TASK DETAILS
Rescale the material between the lines holding "How do I perform: Pick" and "click(x=140, y=340)", inclusive, by writing out every line, requests included, with each click coordinate in the answers multiplied by 2.1 and rounded to a whole number, halves rounding up. Leave all numbers in the requests unchanged.
══════════════════════════════
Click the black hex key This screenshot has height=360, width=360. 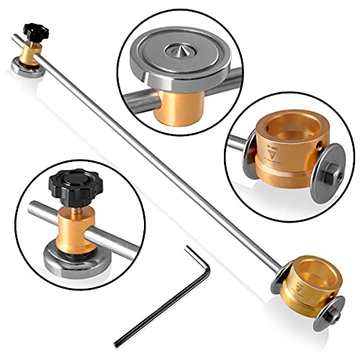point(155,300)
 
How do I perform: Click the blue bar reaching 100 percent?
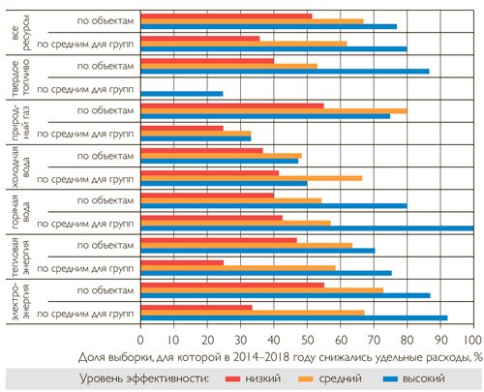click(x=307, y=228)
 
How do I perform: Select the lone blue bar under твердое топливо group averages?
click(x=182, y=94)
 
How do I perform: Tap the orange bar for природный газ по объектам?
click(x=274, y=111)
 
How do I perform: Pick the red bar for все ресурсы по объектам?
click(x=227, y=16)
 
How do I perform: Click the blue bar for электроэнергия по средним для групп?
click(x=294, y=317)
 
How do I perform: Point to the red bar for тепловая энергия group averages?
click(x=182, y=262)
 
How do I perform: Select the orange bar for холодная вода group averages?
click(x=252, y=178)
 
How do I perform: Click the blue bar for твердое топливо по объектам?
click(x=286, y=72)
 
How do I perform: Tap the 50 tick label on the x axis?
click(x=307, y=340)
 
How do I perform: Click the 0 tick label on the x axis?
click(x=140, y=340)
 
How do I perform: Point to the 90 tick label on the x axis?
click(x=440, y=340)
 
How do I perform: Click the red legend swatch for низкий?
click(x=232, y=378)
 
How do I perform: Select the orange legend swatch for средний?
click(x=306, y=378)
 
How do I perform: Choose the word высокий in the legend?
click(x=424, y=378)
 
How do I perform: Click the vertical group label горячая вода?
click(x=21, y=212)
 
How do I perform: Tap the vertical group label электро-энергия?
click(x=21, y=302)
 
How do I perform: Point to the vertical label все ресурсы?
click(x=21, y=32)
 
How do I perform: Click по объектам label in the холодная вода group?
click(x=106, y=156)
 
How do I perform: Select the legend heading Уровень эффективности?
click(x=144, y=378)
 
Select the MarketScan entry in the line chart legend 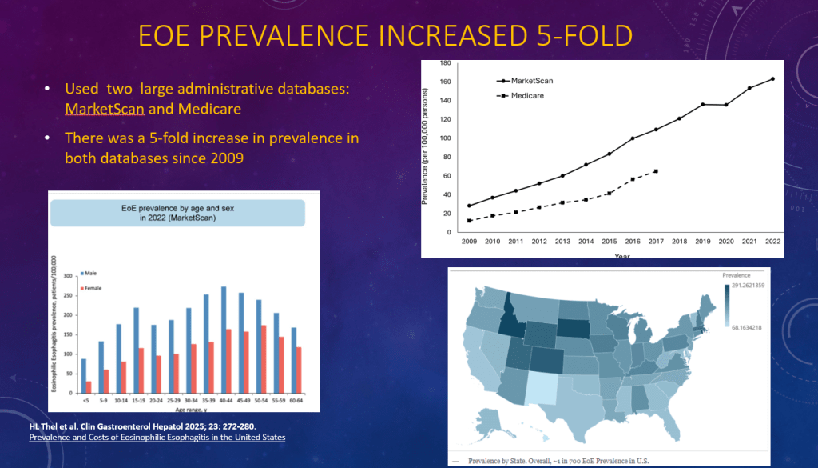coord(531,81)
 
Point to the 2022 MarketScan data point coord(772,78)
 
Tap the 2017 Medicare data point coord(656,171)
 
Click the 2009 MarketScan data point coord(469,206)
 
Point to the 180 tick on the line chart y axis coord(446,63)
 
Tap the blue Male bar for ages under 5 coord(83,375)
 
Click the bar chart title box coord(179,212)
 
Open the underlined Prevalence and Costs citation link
══════════════════════════════
RESULT BELOW
How do I perform: Pick the red bar for все ресурсы по объектам?
click(x=477, y=34)
 
How do I perform: Click the blue bar for электроэнергия по средним для групп?
click(x=617, y=666)
 
How do I perform: Point to the red bar for тепловая энергия group averages?
click(x=382, y=550)
 
How do I perform: Select the orange bar for холодная вода group averages?
click(x=529, y=374)
 
How do I perform: Click the blue bar for твердое топливо по объектам?
click(x=601, y=151)
 
How do I perform: Tap the 50 tick label on the x axis?
click(x=645, y=714)
 
How do I perform: Click the 0 tick label on the x axis?
click(x=294, y=714)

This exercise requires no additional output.